WHAT NEEDS TO BE DONE: Select from the data all lines with the word "Home".

Top of PROVIDED DATA

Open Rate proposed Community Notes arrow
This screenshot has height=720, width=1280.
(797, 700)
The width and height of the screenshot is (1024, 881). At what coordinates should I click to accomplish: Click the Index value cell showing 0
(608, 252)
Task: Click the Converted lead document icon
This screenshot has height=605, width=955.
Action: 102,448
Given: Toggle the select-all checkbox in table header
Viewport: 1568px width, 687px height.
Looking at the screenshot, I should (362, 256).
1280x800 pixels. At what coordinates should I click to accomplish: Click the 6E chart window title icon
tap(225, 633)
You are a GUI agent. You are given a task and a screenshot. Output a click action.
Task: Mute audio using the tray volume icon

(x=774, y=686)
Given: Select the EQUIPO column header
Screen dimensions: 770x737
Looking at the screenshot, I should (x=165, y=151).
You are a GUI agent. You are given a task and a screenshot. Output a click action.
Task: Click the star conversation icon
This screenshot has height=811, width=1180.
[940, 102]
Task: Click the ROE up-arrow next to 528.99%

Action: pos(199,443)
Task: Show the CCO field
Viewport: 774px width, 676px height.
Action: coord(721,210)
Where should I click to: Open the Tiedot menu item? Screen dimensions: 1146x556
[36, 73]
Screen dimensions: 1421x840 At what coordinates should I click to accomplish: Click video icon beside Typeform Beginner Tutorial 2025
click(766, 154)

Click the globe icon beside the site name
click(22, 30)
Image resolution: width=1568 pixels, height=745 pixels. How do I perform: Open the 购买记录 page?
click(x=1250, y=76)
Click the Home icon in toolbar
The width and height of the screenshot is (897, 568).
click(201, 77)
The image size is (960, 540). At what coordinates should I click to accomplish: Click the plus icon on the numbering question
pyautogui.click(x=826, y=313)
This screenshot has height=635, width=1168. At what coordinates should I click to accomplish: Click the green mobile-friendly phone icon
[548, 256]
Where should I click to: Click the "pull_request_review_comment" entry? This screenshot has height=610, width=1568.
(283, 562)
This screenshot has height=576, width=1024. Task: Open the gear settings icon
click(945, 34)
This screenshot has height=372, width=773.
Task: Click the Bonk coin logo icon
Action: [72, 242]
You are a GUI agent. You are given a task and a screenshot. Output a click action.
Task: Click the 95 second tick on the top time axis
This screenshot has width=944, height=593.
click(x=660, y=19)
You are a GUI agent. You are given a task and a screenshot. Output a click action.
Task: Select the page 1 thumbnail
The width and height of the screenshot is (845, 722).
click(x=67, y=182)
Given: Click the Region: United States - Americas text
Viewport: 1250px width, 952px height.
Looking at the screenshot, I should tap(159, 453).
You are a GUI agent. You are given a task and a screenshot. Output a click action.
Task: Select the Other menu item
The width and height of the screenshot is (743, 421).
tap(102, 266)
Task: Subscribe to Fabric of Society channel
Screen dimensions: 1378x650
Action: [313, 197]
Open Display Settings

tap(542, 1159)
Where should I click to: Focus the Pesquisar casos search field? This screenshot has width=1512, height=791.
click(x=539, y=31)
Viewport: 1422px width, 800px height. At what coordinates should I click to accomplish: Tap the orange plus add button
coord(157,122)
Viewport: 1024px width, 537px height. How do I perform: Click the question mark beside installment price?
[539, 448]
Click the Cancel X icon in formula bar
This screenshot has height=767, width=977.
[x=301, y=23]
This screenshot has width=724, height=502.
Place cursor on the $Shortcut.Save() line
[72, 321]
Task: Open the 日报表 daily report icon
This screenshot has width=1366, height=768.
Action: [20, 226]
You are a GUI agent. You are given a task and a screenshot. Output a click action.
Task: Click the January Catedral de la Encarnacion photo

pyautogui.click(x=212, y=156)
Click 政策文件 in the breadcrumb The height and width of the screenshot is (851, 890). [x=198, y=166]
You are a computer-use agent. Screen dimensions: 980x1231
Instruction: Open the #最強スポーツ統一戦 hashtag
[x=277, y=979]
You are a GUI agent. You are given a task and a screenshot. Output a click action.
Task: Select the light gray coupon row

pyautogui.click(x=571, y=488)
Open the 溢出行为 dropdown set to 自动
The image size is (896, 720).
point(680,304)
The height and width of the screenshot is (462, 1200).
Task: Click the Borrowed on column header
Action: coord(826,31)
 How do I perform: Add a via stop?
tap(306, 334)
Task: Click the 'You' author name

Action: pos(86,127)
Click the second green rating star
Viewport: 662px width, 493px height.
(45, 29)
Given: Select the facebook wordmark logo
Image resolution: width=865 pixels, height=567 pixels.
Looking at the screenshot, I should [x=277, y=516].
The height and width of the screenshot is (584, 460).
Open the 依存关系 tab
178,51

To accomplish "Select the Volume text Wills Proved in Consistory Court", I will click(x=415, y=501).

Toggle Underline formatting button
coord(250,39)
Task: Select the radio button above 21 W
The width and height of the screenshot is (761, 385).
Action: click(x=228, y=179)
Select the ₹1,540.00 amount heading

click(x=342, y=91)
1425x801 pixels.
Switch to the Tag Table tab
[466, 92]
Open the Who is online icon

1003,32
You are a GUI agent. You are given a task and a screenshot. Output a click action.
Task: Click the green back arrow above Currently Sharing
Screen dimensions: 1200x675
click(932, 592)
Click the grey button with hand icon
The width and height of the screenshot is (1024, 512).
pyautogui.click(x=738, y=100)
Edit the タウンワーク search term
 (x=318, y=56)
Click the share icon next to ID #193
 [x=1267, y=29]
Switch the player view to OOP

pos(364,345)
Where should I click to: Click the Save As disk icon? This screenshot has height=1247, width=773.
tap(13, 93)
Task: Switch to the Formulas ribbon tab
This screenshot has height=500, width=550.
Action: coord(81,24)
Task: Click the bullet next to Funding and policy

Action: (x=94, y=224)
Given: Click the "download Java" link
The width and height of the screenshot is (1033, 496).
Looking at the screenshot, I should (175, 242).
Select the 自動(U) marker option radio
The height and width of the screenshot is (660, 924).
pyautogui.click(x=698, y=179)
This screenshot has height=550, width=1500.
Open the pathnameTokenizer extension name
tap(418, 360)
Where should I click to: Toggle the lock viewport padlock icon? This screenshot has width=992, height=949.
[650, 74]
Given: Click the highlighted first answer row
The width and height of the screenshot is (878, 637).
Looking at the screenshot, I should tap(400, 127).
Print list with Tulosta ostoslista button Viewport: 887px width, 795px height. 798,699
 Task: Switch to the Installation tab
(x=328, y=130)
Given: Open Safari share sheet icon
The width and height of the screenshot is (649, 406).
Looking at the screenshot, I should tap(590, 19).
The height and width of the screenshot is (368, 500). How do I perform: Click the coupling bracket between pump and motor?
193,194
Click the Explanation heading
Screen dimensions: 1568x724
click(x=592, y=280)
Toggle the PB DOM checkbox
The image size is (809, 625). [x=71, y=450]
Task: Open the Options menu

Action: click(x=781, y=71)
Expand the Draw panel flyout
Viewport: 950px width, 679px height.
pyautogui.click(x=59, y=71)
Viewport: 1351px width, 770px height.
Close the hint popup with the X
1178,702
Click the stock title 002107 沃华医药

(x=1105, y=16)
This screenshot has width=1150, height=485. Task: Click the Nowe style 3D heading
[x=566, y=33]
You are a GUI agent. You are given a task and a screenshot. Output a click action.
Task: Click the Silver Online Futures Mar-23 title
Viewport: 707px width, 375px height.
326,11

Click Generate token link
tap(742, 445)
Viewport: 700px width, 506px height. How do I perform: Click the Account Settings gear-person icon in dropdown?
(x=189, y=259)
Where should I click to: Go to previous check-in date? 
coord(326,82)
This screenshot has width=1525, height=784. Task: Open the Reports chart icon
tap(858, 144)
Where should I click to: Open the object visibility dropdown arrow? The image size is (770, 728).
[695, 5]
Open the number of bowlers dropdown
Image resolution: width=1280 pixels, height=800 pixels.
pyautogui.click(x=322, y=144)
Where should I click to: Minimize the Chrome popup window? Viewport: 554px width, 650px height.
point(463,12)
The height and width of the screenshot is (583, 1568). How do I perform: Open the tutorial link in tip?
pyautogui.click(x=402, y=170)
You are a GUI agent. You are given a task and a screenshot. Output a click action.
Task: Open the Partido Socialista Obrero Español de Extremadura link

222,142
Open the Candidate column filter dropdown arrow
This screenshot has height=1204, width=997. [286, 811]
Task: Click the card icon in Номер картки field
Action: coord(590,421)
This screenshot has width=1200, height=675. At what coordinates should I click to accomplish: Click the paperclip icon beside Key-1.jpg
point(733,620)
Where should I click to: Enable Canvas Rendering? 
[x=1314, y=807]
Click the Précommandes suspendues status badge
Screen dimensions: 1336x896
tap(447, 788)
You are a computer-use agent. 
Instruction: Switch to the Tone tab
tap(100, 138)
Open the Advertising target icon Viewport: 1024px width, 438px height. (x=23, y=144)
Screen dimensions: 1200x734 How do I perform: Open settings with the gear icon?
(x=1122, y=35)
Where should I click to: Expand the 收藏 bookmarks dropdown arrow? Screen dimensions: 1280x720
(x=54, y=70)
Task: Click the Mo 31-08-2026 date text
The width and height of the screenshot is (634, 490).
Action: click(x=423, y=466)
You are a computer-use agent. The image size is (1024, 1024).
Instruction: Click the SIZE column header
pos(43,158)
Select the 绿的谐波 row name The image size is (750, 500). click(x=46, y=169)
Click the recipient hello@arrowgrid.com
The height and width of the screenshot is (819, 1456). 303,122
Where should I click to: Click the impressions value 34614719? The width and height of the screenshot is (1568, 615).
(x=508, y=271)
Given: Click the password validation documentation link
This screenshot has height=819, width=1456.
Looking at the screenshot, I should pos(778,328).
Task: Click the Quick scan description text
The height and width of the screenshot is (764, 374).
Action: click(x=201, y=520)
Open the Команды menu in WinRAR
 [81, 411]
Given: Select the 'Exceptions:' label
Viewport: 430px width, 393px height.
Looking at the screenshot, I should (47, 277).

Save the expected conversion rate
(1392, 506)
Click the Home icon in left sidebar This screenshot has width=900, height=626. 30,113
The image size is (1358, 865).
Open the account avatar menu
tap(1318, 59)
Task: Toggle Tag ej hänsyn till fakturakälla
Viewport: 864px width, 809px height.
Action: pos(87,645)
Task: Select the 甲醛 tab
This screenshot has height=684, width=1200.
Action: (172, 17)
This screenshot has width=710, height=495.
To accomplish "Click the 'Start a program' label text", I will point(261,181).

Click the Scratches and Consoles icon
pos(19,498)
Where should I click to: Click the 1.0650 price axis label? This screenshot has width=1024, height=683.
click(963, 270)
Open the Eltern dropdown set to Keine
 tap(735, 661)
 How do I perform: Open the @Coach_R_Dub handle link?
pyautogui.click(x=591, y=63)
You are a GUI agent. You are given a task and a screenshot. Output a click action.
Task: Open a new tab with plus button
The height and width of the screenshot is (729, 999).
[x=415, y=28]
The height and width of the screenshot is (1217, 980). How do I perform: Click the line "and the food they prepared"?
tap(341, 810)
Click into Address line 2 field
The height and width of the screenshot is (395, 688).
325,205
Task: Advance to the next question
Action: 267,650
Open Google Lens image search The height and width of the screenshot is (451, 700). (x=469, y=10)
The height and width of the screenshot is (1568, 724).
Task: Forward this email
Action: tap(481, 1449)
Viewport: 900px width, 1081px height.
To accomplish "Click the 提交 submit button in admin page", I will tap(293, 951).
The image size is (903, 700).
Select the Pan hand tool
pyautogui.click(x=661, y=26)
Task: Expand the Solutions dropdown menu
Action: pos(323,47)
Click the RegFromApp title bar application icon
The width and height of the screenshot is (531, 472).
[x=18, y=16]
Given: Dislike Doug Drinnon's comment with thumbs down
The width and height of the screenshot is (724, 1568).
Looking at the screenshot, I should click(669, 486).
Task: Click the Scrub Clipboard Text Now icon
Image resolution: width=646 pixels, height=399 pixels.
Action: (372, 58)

Bottom of PROVIDED DATA

REPLY TO THE EXERCISE:
Click the Home icon in toolbar
Click the Home icon in left sidebar This screenshot has width=900, height=626. 30,113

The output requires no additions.